YouTube allows scientists to explain more-complex concepts. But videos should still be fast-paced and energetic, because users are easily distracted, says Dianna Cowern, who created the YouTube channel Physics Girl, now funded by PBS Digital Studios. “They can click away at any moment,” she says. She suggests avoiding standard classroom topics in favour of unusual phenomena — for instance, how sand behaves like a fluid when air bubbles through it.
For more-ambitious projects, scientists can recruit a crew through social media or friends. Warring won funding from ISF to produce a film about lichen; for her six-minute documentary, she recruited film-making friends whom she’d met through graduate school or Instagram. To make a short film during her neuroscience PhD programme, Salvatico got a student project grant from the organization Paris Sciences and Letters. A friend at film school introduced her to other students, who became crew members, and Salvatico recruited dancers by e-mailing a conservatory’s student office.
But video is time-consuming to produce. Each Instagram video takes Warring several hours, and Cowern’s YouTube videos each require about 3–7 days of work. A short documentary can span months.
And although some projects bring in income, returns are typically modest. Warring earns thousands of dollars per year from licensing her photos and videos, and related projects such as creating an exhibition for the Brooklyn Botanic Garden in New York City. Before PBS Digital Studios started supporting Physics Girl, Cowern had about 125,000 subscribers and averaged around $500 –$1,000 per month in ad revenue. The network noticed her videos and invited her to join them in 2015; she now works full-time on Physics Girl. But reaching a point where YouTube-channel income can support a creator full-time is challenging, she cautions. Cowern produced about 35 videos over 3 years before joining PBS.
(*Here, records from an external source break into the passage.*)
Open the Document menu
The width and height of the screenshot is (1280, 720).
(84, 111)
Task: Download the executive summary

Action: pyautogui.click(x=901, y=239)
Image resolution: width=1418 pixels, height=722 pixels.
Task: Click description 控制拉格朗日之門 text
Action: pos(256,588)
Students on a science film-making course in New Zealand put their skills to the test.Credit: Steve Ting
Aig estimates that for staff film-makers at production companies, annual salaries are around $30,000–40,000 for entry-level positions and $75,000–80,000 for middle managers. Top independent film-makers can make hundreds of thousands of dollars per year, but such cases are atypical. Gordon says that her net income is about 60–70% of what she earned as a scientist.
And film-making is not a cushy gig. “It is as hard as research, maybe even harder, to fully pull off,” Gordon says. Her 2017 expedition off the coast of Mexico hit a snag when the team had to switch research vessels, and the new boat lacked the equipment to support dives for underwater filming. Gordon assembled an in-water studio — custom-made aquariums, lighting and other components — to film animals brought on board instead. Because the species required cold water, she had to work in a walk-in fridge that blew freezing air on her while 5-metre swells buffeted the ship. “It was miserable,” she says.But researchers drawn to the medium can start small — say, with a quick video of fieldwork. “Don’t overthink it,” says Rob Nelson, director of Untamed Science, a non-profit in Charlotte, North Carolina, that makes science videos. “Just grab a camera.”